Festival (n): A time of festive celebration, a festal day. Also occasionally, a festive celebration, merry-making.

I love associating terms like “merry-making” to book festivals!

When I first moved to  Chestertown I was impressed by the vibrant literary community fostered both by the college and the local community — it’s incredible to me that a town with only around 5,000 residents has a book festival to call its own. The 2nd annual Chestertown Book Festival is this upcoming weekend, Oct 8th and 9th, in and around town in your expected book-ish spots.

There we will have much “merry-making” and book loving and listening… not to mention the Kent County Library book sale (exciting!). Check out the official blog for featured items and the schedule for a full list of events.

C-Town locals, see you there.

Making: a. The action of MAKE v.1 in various senses; production, creation, construction, preparation; institution, appointment; doing, performance (of a specified action); conversion into or causing to become something; etc. Also (occas.): the process of being made.

The Book Beasts and Books as Visual Language exhibit went off so well at the end of the year… but I wanted to bring some of the impressive work from the show out from hiding and into the world. All of the work challenges how we read a text, what a poem is, what a book is, and how these things are changed by the act of making. It is poem-thing at its finest.

AIR MAIL I, 2010

Emily Viggiano

Assemblage: wooden frame, magazines, junk mail, newspaper

9 x 9 x 1.5″

“Air Mail” is a collage composed of only materials that were delivered in the mail on the first day of spring.  It is an exploration flight, of the promises of the exotic and the realities of the mundane.

Ellie Smith-Tipton
D.C. VOTING RIGHTS, 2010
Poem Object, acrylic, cap guns, found text
22 x 28″
The measure for the District of Columbia to receive a vote in Congress was killed by a gun-rights amendment that would have removed the city’s ability to regulate gun control.
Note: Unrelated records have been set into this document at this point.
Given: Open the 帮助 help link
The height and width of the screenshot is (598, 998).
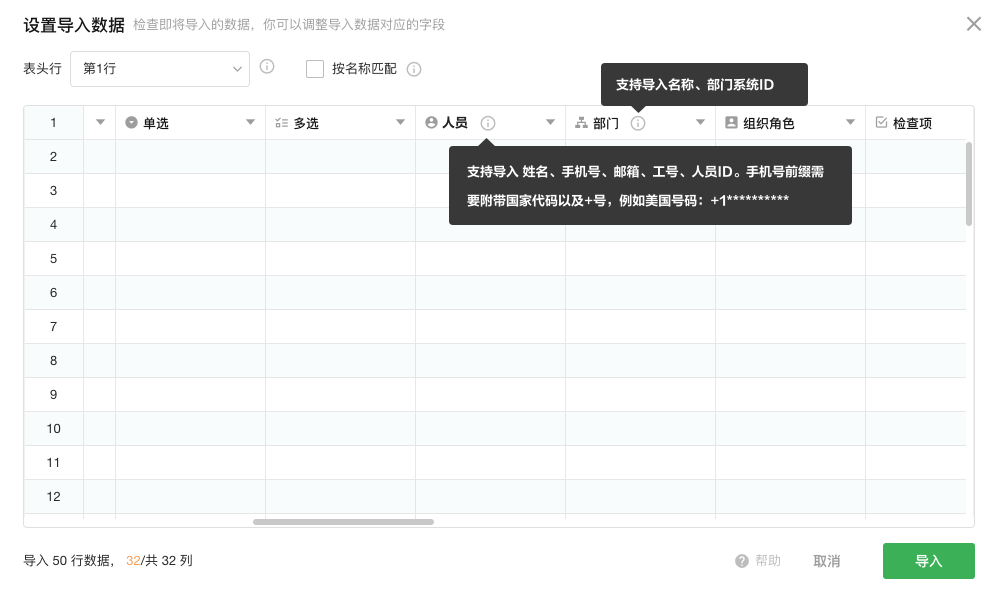Looking at the screenshot, I should pyautogui.click(x=758, y=561).
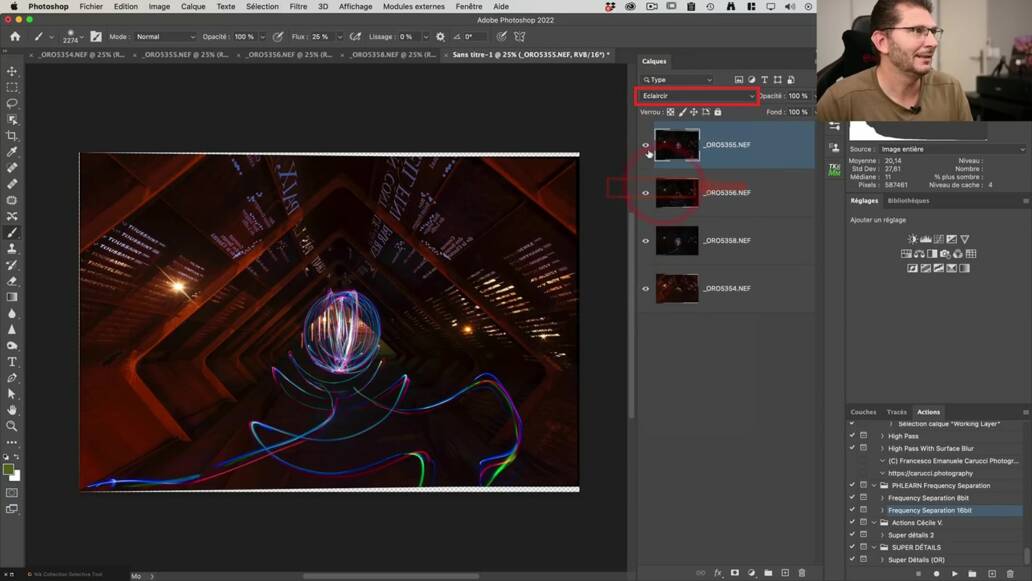Hide the _ORO5355.NEF layer

coord(645,144)
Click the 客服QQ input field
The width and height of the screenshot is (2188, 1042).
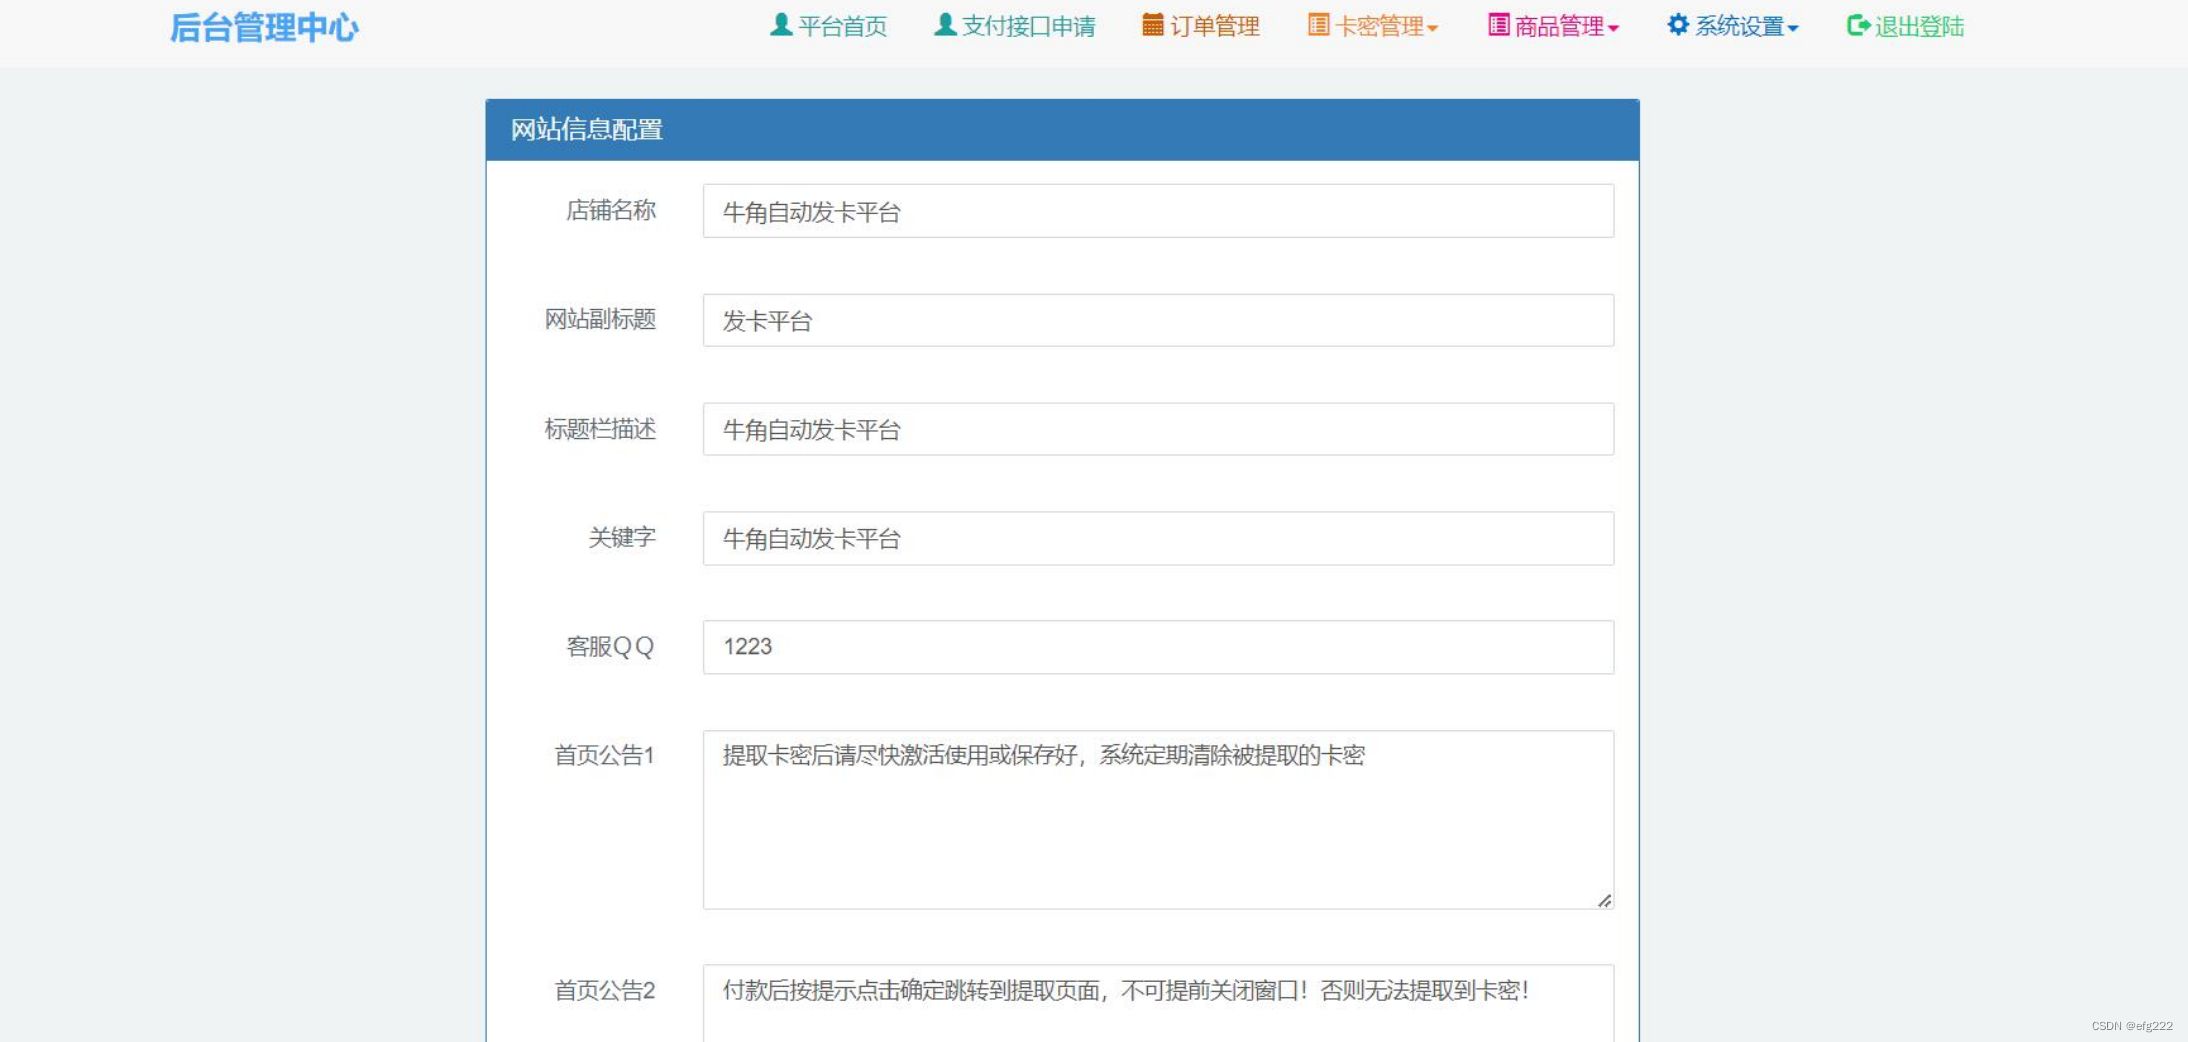click(x=1157, y=647)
The District still employs a shadow representative, which the poem object attempts to capture visually. The text comes from the Washington Post article “District Voting Rights Scuttled” printed on April 21, 2010. The object explores the multiple layers of representation.

Jen Daniels, 2010
PENELOPE READS THE THREADS
altered book, cotton embroidery floss, ink
2’11’’ x 1’4’’

Twenty pages, one for each year of Odysseus’s journey, of the Butcher & Lang translation (1965) of The Odyssey that reference the Penelope subplot were reassembled using cotton embroidery floss. The superimposed poem references Penelope’s strategy to avoid remarrying in Odysseus’s long absence: she said she must first weave a shroud for her father-in-law; she wove it during the day and unwove it at night.

CENTER PEACE, 2010

Assemblage: three-tiered white cake; pink, green, and white frosting; bride and groom cake toppers; pearl dust; skeleton figurine

6.5”x10” diameter

This cake examines the façade of modern weddings and the expectations of modern marriage. From certain perspectives, the cake appears to be a traditional wedding cake, but from other angles, it spells out a different message.
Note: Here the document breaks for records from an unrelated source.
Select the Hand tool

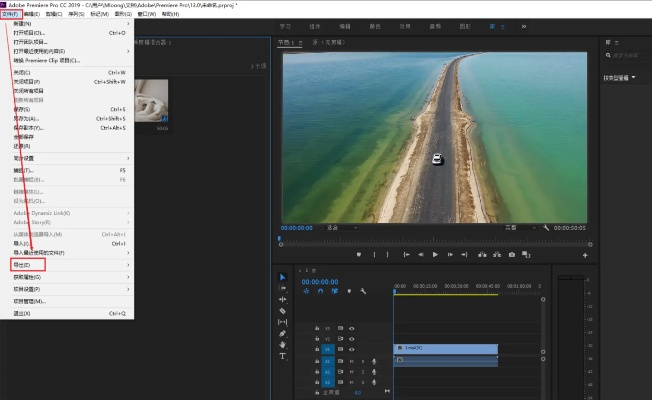pyautogui.click(x=282, y=345)
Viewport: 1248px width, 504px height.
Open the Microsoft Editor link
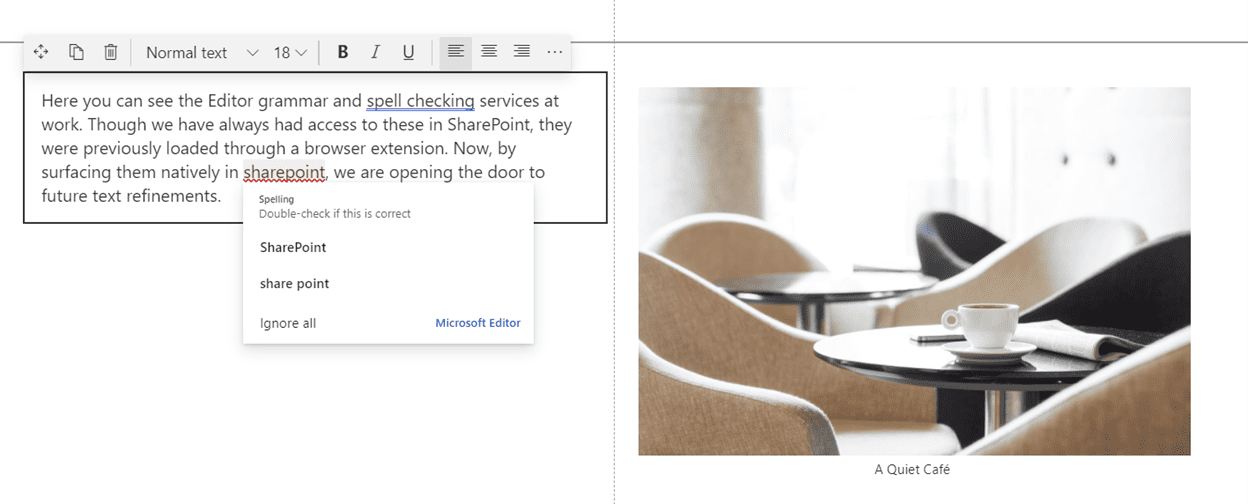478,323
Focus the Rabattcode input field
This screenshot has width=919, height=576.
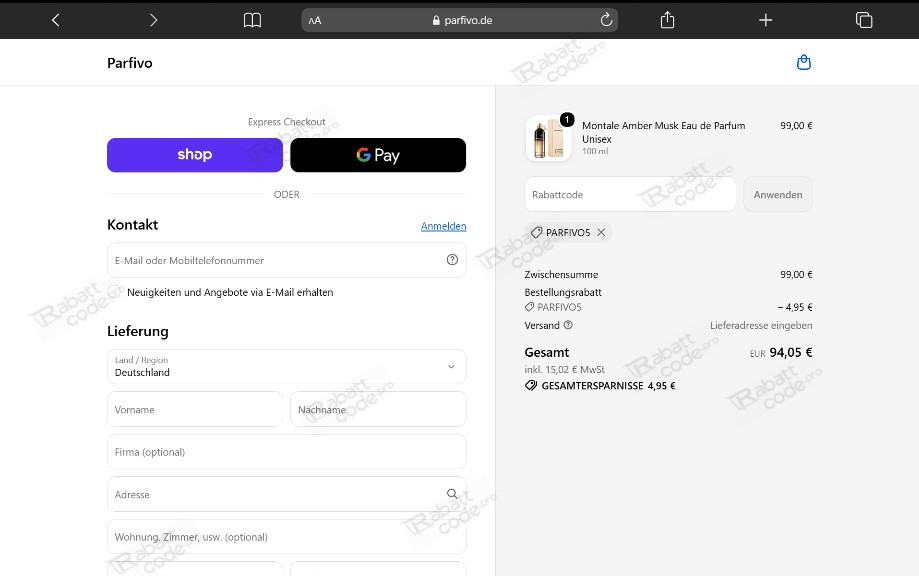630,195
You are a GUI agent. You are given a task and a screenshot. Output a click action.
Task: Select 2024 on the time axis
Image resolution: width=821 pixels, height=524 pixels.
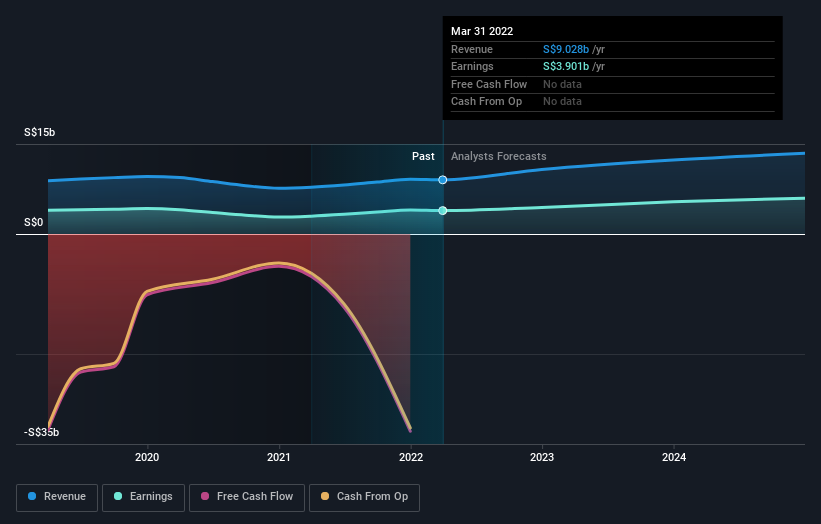pyautogui.click(x=674, y=458)
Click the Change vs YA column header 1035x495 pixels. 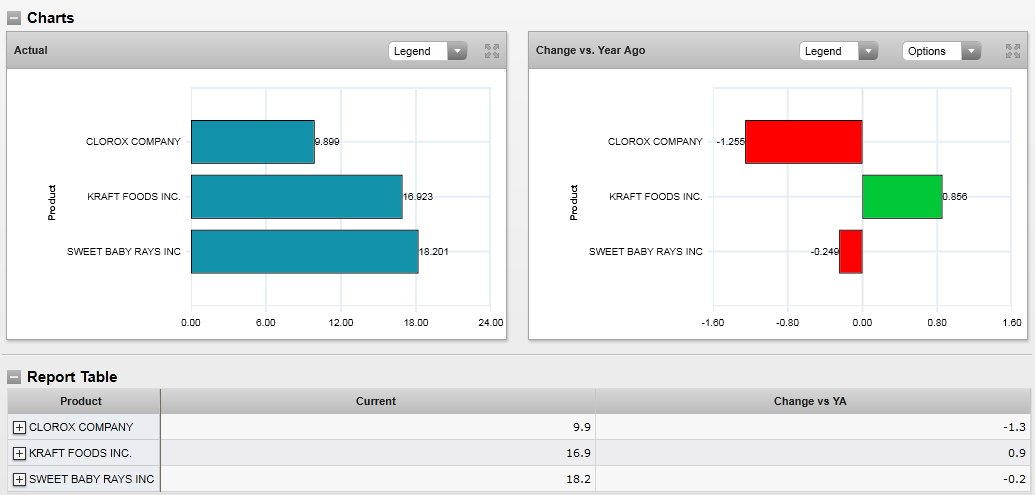tap(810, 401)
Written on the tiers are the following circular poems:

not tie the not tie the

sweet bridle sweet bridle

something owed something owed

knew something knew something

the bouquet is catching the bouquet is catching

Beast (n): 1) A living being, an animal. 2) fig. Applied to things; also in colloq. phr. a beast of a…

These books are beasts. These beasts are books.

Join us for the Book Beats and Book as Visual Language exhibit and reception on Mason’s campus. You can then maybe see the stuff I’ve been doing while I have not been blogging (tweaking the manuscript and visual poetics take up a lot of time!). Works include: small books (accordions, perfect bound, sewn, glued, signatures, hidden books, pop-outs, etc), erasure, visual poems, installations and poem objects, constraint and procedural work, and a myriad of examples in between.